● Exercise directions: Copy out every line in the items below that contains the string "what". Matching is case-sensitive.

- - - - -

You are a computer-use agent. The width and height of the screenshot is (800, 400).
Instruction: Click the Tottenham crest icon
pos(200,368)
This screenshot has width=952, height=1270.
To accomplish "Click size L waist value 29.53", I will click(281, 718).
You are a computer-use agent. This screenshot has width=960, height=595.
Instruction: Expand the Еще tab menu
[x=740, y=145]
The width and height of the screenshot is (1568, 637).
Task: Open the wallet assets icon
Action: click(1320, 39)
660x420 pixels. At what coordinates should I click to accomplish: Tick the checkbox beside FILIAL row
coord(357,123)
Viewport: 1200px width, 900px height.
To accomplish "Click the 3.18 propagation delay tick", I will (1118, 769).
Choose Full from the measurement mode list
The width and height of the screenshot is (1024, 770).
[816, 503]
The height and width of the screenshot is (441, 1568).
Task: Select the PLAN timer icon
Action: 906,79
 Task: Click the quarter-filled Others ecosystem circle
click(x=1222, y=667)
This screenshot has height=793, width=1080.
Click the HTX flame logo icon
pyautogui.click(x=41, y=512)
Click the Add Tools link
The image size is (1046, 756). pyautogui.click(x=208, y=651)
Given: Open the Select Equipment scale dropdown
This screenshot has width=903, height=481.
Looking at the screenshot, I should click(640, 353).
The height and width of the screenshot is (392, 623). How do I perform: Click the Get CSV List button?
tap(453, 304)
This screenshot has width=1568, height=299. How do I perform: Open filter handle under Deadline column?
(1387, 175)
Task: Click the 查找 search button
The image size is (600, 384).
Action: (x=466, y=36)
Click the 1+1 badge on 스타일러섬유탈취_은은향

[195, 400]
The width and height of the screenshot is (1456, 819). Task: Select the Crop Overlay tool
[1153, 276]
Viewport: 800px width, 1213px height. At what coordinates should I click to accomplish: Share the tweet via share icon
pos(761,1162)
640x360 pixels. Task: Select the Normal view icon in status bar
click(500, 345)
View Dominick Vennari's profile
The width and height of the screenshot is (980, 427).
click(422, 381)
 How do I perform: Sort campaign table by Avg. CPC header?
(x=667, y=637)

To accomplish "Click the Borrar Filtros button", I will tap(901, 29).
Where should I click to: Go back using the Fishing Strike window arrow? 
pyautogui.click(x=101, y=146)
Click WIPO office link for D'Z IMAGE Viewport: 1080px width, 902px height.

- - - - -

● Output below:
660x420 pixels. At what coordinates should I click to accomplish: Tick the checkbox beside FILIAL row
Viewport: 800px width, 1213px height. At what coordinates should I click to accomplish: Share the tweet via share icon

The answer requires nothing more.